* TAREFA 1
Atualize o texto sobre a visita de Lula à China entre "Um protocolo conjunto" e "para a China.", inclusive. Reproduza esse trecho trocando "desmatamento" por "desflorestamento".
* TAREFA 2
No texto sobre a visita de Lula à China, quantos acordos bilaterais Lula e Xi Jinping assinaram?
* TAREFA 3
Retome o texto sobre a visita de Lula à China e dê continuidade a ele a partir do ponto em que termina.

ENVIADO ESPECIAL/PEQUIM E SÃO PAULO - O presidente Luiz Inácio Lula da Silva encerrou ontem sua visita oficial à China. A viagem serviu para reforçar laços econômicos do Brasil com seu maior parceiro comercial e, ao mesmo tempo, foi usada pelo petista para salientar uma política externa associada a uma nova orientação internacional e multipolar. Nos três dias da agenda de Lula em Xangai e Pequim, o presidente brasileiro ressaltou a tradição da diplomacia de neutralidade do País, mas fez gestos de alinhamento com pautas importantes da diretriz externa chinesa.
No ponto alto do encontro, Lula participou ontem de uma reunião fechada com o presidente da China, Xi Jinping. Eles assinaram 15 acordos bilaterais. Entre eles está a criação de mecanismos para a facilitação do comércio entre os dois países, assim como para o desenvolvimento da pesquisa e da inovação, além de memorandos em outros setores.
Um protocolo conjunto determina sobre o desenvolvimento do satélite sino-brasileiro de recursos terrestres CBERS-6. O satélite será usado para monitorar o desmatamento na Amazônia e em outros biomas. Outro memorando trata do entendimento sobre requisitos sanitários e de quarentena para carne a ser exportada do Brasil para a China.

* DADOS FORNECIDOS
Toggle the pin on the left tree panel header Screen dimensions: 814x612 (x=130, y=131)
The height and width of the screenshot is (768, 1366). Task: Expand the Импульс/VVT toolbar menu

* RESPOSTA DA TAREFA 1
Um protocolo conjunto determina sobre o desenvolvimento do satélite sino-brasileiro de recursos terrestres CBERS-6. O satélite será usado para monitorar o desflorestamento na Amazônia e em outros biomas. Outro memorando trata do entendimento sobre requisitos sanitários e de quarentena para carne a ser exportada do Brasil para a China.

* RESPOSTA DA TAREFA 2
Eles assinaram 15 acordos bilaterais.

* RESPOSTA DA TAREFA 3
No encontro com Xi Jinping, Lula disse que “ninguém vai proibir que o Brasil aprimore suas relações” com o país asiático. Ele afirmou ainda que a visita à gigante chinesa de tecnologia Huawei, anteontem em Xangai, foi uma demonstração de que o Brasil “quer dizer ao mundo que não tem preconceito” nas relações comerciais.
A Huawei foi acusada pelo ex-presidente dos Estados Unidos Donald Trump de fazer espionagem e o governo americano pressionou Brasília para não adotar a tecnologia 5G da empresa chinesa.
Um dos memorandos prevê parceria em temas como tecnologias de comunicação sem fio, computação em nuvem, big data, inteligência artificial, internet das coisas e tecnologias para indústria.
Lula inaugurou sua visita oficial com uma defesa do uso de moedas locais no comércio entre países integrantes dos Brics (sigla formada por Brasil, Rússia, Índia, China e África do Sul). Esta é uma estratégia que marca a política externa e financeira do país asiático: a redução da dependência da moeda americana e o aumento da circulação do yuan.
Manifestação conjunta dos dois países divulgada ontem informa que o Brasil reiterou aderir “firmemente ao princípio de uma só China”, destacando que “Taiwan é uma parte inseparável do território chinês”.
‘Lado’ Para o pesquisador Lívio Ribeiro, do Instituto Brasileiro de Economia da Fundação Getulio Vargas (Ibre-FGV), o tom do presidente brasileiro “foi algumas oitavas acima do necessário”. “Achei o tom do presidente Lula um pouquinho mais agressivo do que o necessário. O perigo é ser malcompreendido no sentido de parecer que está tomando um lado”, afirmou.
Analistas internacionais viram a assinatura de acordos como importante sinalização de incremento do comércio bilateral – que possa substituir a atual ênfase em produtos de baixo valor agregado –, mas sem efeito imediato.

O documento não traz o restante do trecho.